What to produce ▸ In the post on the hybrid vehicle patent suit, rename "Toyota" as "TMC" everywhere from "Toyota Slows Hybrid" down to "Motor Corp. (Toyota).", and give that stretch back with the change.

Document extract ▸
● ● ● ● ● ● ●
Toyota Slows Hybrid Vehicle Patent Attack as Court Rules “Speed Demands” Limitation Indefinite

In a previous post, I wrote about patent attorney-inventor Conrad O. Gardner’s patent infringement suit against Toyota Motor Corp. (Toyota). 

In April 2008, Gardner sued Toyota in federal court in Seattle, accusing the automaker of infringing U.S. Patent No. 7,290,627 (‘627 patent), entitled “Extended Range Motor Vehicle Having Ambient Pollutant Processing” by making and selling the second generation Prius, the Camry and the Highlander.

According to the second amended complaint (gardnercomplaint.pdf), the ‘627 patent’s early priority date (based on a parent patent application filed back in April 1992) was more than two years before Toyota began investigating the development of a commercial hybrid automobile.
● ● ● ● ● ● ●
Given data ▸
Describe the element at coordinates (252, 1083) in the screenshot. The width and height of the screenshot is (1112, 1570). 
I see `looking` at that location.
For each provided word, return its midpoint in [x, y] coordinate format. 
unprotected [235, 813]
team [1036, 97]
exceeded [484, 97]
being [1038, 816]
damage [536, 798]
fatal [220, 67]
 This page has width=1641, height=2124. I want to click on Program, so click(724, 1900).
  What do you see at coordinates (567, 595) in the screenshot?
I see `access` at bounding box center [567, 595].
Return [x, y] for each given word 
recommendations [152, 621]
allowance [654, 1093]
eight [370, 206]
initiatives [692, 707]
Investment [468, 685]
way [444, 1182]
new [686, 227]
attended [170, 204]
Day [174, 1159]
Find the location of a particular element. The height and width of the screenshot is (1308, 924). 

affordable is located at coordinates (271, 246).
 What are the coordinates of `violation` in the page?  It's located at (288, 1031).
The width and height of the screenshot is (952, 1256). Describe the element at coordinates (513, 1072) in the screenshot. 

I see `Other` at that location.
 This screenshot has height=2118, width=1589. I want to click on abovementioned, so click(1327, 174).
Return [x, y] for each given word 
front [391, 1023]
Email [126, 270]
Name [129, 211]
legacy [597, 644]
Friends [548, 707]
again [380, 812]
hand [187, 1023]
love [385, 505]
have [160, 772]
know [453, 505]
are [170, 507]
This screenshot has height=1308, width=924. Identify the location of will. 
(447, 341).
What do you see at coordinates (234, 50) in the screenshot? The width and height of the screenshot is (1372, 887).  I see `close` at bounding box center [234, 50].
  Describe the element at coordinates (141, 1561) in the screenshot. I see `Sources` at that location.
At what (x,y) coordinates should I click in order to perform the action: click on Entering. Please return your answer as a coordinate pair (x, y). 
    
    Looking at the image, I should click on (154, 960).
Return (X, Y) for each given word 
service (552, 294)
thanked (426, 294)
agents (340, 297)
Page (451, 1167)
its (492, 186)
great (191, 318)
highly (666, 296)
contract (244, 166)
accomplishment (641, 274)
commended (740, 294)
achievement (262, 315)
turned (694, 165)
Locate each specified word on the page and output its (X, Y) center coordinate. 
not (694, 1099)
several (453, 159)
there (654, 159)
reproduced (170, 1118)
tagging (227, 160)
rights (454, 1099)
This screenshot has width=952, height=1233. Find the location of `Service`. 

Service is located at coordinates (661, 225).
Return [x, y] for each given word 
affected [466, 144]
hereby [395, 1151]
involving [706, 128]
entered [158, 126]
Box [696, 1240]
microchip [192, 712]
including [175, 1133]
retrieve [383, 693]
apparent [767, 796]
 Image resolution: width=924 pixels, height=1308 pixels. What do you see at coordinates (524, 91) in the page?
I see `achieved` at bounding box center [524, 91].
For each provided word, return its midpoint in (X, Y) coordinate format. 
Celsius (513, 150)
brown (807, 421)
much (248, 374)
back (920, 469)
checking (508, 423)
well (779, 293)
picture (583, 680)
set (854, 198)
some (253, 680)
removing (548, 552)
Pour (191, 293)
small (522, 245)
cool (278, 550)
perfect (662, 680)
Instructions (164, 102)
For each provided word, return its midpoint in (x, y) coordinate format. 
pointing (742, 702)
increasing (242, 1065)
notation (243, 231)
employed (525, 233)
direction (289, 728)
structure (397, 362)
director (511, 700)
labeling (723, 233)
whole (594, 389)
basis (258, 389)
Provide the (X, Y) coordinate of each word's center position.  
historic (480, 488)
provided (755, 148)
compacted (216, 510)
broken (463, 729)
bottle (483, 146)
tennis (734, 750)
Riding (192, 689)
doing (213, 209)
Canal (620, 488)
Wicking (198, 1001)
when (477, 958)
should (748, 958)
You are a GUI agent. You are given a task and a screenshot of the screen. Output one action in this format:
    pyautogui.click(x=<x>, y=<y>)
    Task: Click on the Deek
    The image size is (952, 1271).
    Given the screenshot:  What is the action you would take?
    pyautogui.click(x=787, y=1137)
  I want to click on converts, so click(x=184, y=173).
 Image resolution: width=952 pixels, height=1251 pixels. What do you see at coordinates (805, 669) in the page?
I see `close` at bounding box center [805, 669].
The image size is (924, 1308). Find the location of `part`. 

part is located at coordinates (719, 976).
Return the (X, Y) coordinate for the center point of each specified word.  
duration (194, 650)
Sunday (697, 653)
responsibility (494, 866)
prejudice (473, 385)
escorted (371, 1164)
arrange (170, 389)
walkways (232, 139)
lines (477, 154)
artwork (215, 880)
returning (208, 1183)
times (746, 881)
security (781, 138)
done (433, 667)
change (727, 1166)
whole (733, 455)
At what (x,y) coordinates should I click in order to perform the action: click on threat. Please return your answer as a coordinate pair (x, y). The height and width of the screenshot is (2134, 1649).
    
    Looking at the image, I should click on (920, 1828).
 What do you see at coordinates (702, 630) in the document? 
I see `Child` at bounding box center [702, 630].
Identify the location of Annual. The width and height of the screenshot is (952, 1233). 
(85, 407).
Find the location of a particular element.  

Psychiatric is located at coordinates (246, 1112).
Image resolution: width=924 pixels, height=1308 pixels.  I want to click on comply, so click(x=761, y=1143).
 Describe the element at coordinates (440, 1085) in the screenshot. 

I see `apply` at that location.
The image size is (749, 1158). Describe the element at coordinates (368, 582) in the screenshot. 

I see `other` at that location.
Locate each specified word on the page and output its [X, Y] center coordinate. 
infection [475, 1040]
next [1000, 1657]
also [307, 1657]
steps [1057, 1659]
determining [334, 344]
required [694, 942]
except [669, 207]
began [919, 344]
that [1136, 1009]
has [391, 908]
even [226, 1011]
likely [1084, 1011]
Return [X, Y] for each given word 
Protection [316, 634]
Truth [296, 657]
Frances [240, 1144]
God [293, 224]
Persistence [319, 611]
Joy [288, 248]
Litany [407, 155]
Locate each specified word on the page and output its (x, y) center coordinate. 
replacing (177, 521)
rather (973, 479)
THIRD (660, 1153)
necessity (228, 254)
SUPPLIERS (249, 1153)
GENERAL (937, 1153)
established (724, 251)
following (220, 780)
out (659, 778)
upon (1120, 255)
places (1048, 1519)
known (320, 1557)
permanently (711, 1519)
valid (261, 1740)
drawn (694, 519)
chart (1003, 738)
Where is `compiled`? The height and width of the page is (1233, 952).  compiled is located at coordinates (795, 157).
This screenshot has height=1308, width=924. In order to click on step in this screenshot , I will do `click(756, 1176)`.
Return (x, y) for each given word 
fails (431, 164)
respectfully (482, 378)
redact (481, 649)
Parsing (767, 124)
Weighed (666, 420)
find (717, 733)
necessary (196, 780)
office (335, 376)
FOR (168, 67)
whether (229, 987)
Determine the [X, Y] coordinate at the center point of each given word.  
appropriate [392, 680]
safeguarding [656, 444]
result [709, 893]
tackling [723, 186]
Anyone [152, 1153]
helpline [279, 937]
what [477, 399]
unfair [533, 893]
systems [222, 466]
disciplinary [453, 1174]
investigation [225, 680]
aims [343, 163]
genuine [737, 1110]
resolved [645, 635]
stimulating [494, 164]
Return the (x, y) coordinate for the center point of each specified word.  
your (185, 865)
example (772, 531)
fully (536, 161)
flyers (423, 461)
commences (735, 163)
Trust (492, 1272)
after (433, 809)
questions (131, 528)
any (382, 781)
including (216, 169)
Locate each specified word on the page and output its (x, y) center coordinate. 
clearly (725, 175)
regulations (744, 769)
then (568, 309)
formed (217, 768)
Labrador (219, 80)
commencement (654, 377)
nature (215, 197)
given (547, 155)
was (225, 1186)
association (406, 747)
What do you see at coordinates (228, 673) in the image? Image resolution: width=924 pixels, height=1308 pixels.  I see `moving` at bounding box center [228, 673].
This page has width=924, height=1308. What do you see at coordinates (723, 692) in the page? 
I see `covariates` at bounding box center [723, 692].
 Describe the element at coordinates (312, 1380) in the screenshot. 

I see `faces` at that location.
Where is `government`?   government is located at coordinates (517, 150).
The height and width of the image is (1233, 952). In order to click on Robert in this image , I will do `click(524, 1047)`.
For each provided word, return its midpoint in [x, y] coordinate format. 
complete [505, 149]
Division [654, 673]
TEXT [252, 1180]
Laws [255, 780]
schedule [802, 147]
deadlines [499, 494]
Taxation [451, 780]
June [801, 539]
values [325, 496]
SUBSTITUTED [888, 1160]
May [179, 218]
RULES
● ● ● ● ● ● ●
The reply ▸
TMC Slows Hybrid Vehicle Patent Attack as Court Rules “Speed Demands” Limitation Indefinite

In a previous post, I wrote about patent attorney-inventor Conrad O. Gardner’s patent infringement suit against TMC Motor Corp. (TMC).